Often, energy is released or absorbed during a chemical reaction.
The energy for the welding torch is released when hydrogen and oxygen combine to form water (see the equation below). This welding torch burns hydrogen and oxygen to produce temperatures above 3,000°C. It can even be used underwater.
2H2 + O2 → 2H2O + energy
Again, the reverse of the welding torch reaction absorbs energy to take place.
This is the equation of this reaction: 2H2O + energy → 2H2 + O2
Sometimes, energy is released during a chemical reaction. Where does this energy come from? Chemical bonds break and form when atoms gain, lose, or share electrons. When such a reaction takes place, bonds break in the reactants and new bonds form in the products. In reactions that release energy, the products are more stable, and their bonds have less energy than those of the reactants. The extra energy is released in various forms—light, sound, and heat.
Sometimes, energy is absorbed during a chemical reaction. In reactions that absorb energy, the reactants are more stable, and their bonds have less energy than those of the products. Hence, to supply energy to the bonds of the less stable products, energy is absorbed. For an example, see the following equation.
2H2O + energy → 2H2 + O2
In this reaction, the extra energy needed to form the products can be supplied in the form of electricity.
Electrical energy is needed to break water into its components. This is the reverse of the reaction that takes place in the welding torch.
Endothermic and Exothermic
As you have seen, reactions can release or absorb the energy of several kinds, including electricity, light, sound, and heat.
When heat energy is gained or lost in reactions, special terms are used.
Endothermic reactions absorb heat energy. Exothermic reactions release heat energy.
You may notice that the root word therm refers to heat, as it does in thermos bottles and thermometers.
You might already be familiar with several types of reactions that release heat. Burning is an exothermic chemical reaction in which a substance combines with oxygen to produce heat along with light, carbon dioxide, and water.
Sometimes the energy is released rapidly. For example, charcoal lighter fluid combines with oxygen in the air and produces enough heat to ignite a charcoal fire within a few minutes.
Other materials also combine with oxygen but release heat so slowly that you cannot see or feel it happen. This is the case when iron combines with oxygen in the air to form rust.
The slow heat release from a reaction also is used in heat packs that can keep your hands warm for several hours.
Some chemical reactions and physical processes need to have heat energy added before they can proceed. An example of an endothermic physical process that absorbs heat energy is the cold pack.

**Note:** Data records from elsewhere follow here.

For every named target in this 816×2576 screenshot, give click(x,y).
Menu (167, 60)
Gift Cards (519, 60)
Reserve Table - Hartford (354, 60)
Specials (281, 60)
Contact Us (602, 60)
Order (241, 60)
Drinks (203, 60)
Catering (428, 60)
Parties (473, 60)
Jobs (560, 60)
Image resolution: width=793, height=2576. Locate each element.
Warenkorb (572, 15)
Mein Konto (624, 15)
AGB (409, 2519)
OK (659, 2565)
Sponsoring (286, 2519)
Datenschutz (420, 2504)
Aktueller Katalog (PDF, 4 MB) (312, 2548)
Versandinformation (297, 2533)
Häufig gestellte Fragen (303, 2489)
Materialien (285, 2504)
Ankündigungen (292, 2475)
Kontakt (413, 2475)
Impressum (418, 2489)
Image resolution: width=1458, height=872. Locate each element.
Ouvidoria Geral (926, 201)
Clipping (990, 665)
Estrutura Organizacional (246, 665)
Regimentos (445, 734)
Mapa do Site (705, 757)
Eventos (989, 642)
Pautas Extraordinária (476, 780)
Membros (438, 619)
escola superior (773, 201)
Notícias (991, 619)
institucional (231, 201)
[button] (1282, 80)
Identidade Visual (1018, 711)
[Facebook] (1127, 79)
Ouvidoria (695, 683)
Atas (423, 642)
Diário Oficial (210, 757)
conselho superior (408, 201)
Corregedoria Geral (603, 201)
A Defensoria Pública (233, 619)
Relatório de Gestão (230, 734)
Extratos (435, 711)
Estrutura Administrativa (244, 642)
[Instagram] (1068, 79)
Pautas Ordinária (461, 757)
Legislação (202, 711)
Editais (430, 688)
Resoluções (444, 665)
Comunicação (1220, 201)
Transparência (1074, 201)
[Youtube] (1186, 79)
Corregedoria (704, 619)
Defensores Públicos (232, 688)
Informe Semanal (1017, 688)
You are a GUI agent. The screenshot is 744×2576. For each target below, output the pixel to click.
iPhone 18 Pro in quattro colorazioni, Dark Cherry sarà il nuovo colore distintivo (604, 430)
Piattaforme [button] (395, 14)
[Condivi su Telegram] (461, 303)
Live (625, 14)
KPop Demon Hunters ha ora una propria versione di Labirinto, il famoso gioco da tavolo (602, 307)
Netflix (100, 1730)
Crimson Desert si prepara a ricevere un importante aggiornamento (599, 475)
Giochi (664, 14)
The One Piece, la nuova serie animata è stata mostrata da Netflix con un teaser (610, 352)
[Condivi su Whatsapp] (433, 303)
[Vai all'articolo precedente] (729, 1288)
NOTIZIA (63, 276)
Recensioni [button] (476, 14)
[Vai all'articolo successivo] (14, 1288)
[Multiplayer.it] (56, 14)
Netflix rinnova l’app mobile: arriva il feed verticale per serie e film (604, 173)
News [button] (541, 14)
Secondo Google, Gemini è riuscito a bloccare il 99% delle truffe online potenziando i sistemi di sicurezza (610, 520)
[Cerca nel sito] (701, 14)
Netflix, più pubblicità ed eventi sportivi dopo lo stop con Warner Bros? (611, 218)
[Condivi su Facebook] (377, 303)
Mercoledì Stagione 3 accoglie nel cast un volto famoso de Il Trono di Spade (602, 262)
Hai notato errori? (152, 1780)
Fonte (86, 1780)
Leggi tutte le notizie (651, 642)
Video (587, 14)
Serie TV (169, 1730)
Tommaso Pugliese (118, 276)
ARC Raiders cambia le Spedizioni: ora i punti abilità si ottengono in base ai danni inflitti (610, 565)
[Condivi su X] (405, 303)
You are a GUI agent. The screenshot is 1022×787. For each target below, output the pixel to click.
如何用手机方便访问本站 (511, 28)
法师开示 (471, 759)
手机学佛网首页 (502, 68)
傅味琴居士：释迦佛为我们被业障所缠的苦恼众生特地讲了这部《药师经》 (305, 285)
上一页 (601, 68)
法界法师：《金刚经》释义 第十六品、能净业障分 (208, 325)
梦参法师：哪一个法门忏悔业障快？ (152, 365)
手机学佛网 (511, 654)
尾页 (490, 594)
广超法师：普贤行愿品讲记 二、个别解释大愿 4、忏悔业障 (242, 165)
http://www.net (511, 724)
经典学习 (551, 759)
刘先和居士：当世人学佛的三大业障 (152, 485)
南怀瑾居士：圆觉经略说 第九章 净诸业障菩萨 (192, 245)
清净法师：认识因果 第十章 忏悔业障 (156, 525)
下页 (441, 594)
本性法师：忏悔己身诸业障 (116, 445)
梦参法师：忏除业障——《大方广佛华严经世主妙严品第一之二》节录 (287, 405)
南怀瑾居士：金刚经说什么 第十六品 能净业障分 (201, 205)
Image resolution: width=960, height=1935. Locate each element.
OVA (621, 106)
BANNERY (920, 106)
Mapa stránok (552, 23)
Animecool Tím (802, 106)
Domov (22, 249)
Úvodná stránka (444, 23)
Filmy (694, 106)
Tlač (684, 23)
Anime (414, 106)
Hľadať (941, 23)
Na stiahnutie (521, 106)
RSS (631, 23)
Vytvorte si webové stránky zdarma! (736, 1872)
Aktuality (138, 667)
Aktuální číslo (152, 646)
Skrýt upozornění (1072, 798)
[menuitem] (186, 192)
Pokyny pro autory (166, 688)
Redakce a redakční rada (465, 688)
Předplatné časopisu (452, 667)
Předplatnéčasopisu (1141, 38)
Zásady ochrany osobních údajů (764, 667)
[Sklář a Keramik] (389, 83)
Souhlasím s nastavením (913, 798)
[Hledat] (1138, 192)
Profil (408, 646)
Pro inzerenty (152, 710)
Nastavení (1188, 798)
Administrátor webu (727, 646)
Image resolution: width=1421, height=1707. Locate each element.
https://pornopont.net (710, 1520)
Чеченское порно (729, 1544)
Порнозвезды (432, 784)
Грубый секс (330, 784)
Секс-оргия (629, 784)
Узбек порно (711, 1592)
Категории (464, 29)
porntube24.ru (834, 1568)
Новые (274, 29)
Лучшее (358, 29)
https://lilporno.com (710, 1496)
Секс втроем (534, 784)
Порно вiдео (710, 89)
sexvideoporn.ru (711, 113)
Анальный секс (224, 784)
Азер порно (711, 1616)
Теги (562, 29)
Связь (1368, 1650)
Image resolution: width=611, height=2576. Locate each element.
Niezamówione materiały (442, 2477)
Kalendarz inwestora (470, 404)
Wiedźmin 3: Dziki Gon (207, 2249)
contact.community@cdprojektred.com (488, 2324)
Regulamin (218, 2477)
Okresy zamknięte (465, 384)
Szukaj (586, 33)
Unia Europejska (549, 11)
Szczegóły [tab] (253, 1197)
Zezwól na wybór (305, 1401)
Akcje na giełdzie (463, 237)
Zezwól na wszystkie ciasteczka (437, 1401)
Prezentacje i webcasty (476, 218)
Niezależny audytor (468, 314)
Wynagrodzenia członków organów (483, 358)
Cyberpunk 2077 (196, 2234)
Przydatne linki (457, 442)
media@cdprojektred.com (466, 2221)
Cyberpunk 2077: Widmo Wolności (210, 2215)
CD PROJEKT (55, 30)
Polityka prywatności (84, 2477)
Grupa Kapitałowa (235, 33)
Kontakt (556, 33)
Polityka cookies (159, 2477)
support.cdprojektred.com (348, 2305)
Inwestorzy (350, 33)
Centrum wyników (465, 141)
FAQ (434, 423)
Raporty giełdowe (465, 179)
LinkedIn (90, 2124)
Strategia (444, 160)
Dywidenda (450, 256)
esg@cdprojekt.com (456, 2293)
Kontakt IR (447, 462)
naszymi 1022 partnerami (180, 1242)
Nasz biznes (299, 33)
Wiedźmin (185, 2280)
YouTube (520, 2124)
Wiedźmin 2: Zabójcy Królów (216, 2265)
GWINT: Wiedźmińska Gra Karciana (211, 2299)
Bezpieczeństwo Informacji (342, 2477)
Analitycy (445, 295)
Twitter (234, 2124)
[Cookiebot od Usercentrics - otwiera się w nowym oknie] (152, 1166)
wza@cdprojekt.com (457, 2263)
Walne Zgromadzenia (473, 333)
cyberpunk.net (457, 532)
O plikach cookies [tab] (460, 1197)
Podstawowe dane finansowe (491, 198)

The heavy plastic cold pack holds ammonium nitrate and water. The two substances are separated by a plastic divider. When you squeeze the bag, you break the divider so that the ammonium nitrate dissolves in the water. The dissolving process absorbs heat energy, which must come from the surrounding environment—the surrounding air or your skin after you place the pack on the injury.
Energy in the Equation
The word energy often is written in equations as either a reactant or a product.
Energy written as a reactant helps you think of energy as a necessary ingredient for the reaction to take place. For example, electrical energy is needed to break up water into hydrogen and oxygen. It is important to know that energy must be added to make this reaction occur.
Similarly, in the equation for an exothermic reaction, the word energy often is written along with the products. This tells you that energy is released.
You include energy when writing the reaction that takes place between oxygen and methane in natural gas when you cook on a gas range. This heat energy cooks your food. Energy from a chemical reaction is used to cook. (CH4 + 2O2 → CO2 + 2H2O + energy)